Intel has launched the 'Romley' platform, featuring high input-output Xeon E5 processors.
Intel's Lisa Graff announced the launch of Xeon E5 series of processors on Tuesday. Image credit: Jack Clark
The Xeon E5 series, which was unveiled by Intel on Tuesday, are Sandy Bridge EP architecture chips with three times the input-output capability of their Nehalem predecessors. They are also the first processors from a major chipmaker to integrate the PCI 3.0 interconnect standard, Intel said.
"If you only increase the compute side, the number-crunching in the processor, you can't feed it," Lisa Graff, president of the Intel Architecture Group, told ZDNet UK on Tuesday. "We've really tried to take a... balanced approach."
The 32nm processors integrate the I/O controller onto the chipset. They also incorporate an Intel-developed technology named Data Direct I/O, which allows Intel to bypass some of the OS to increase I/O rates to the processor.
"The biggest value that you're going to get with the larger bandwidth [of the Xeon E5 chips] is it removes a natural impediment to storage growth," Bill Roth, head of marketing for scale-out filesystem specialist Nexenta, told ZDNet UK.
So far, Intel has shipped around 100,000 of the chips to a select group of customers, Graff said in her Intel keynote speech at CeBIT in Hannover.
In the past two months Dell, HP and Fujitsu have announced new servers based around the E5 processors. On Tuesday Huawei, Cisco, IBM and Hitachi also said they would be making servers based on the new Xeon chips.
The new Xeon E5 processors have two to eight cores and vary in price between $198 (£125) and $2,057, according to Intel. The maximum base clock speed for the chips is 3.3GHz, down from 3.6GHz in the previous Nehalem generation; the maximum Turbo Boost frequency has dropped slightly to 3.8GHz from 3.86GHz in the previous generation. However, I/O and memory has been boosted.
Overall, the processors deliver an 80-percent compute performance increase on their predecessors and a 50-percent increase in performance per watt, Graff told ZDNet UK.

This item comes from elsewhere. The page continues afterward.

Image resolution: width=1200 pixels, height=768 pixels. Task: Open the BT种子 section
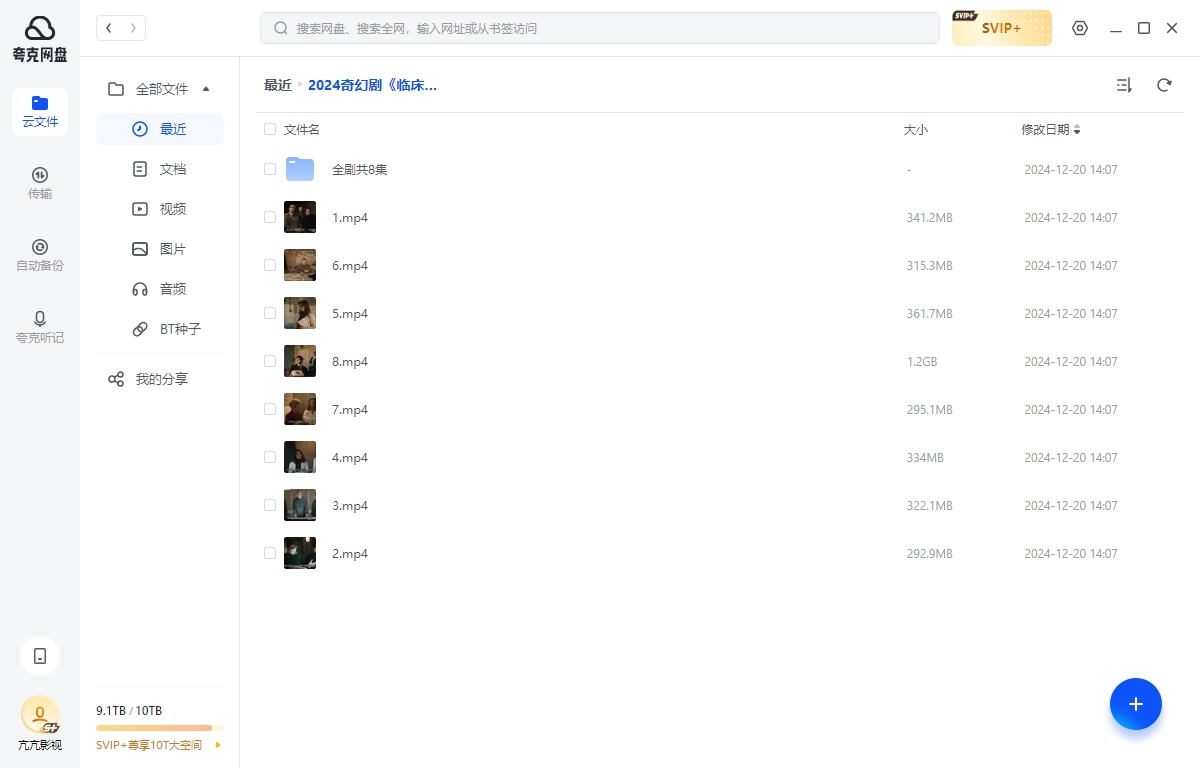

Each processor has a maximum of 40 PCIe 3.0 lanes, with each lane running at a top level of eight gigatransfers per second — roughly equivalent to 6.4Gbps. The amount of power consumed by the chips has grown slightly, with thermal design power (TDP) for the E5 family ranging from 60W to 150W.
A new feature targeted at high-performance computing and supercomputing, named Advanced Vector Extensions, doubles the floating-point performance of all the processors, Graff said.
Node Manager 2.0 has been updated, giving datacentre administrators greater control over how much power the chips consume during use. Chip memory has increased as well, with each two-socket system able to fit 24 dual in-line memory modules (DIMMs), up from 18 in the previous generation. The maximum memory capacity of each processor has rocketed to 768GB, up from 288GB.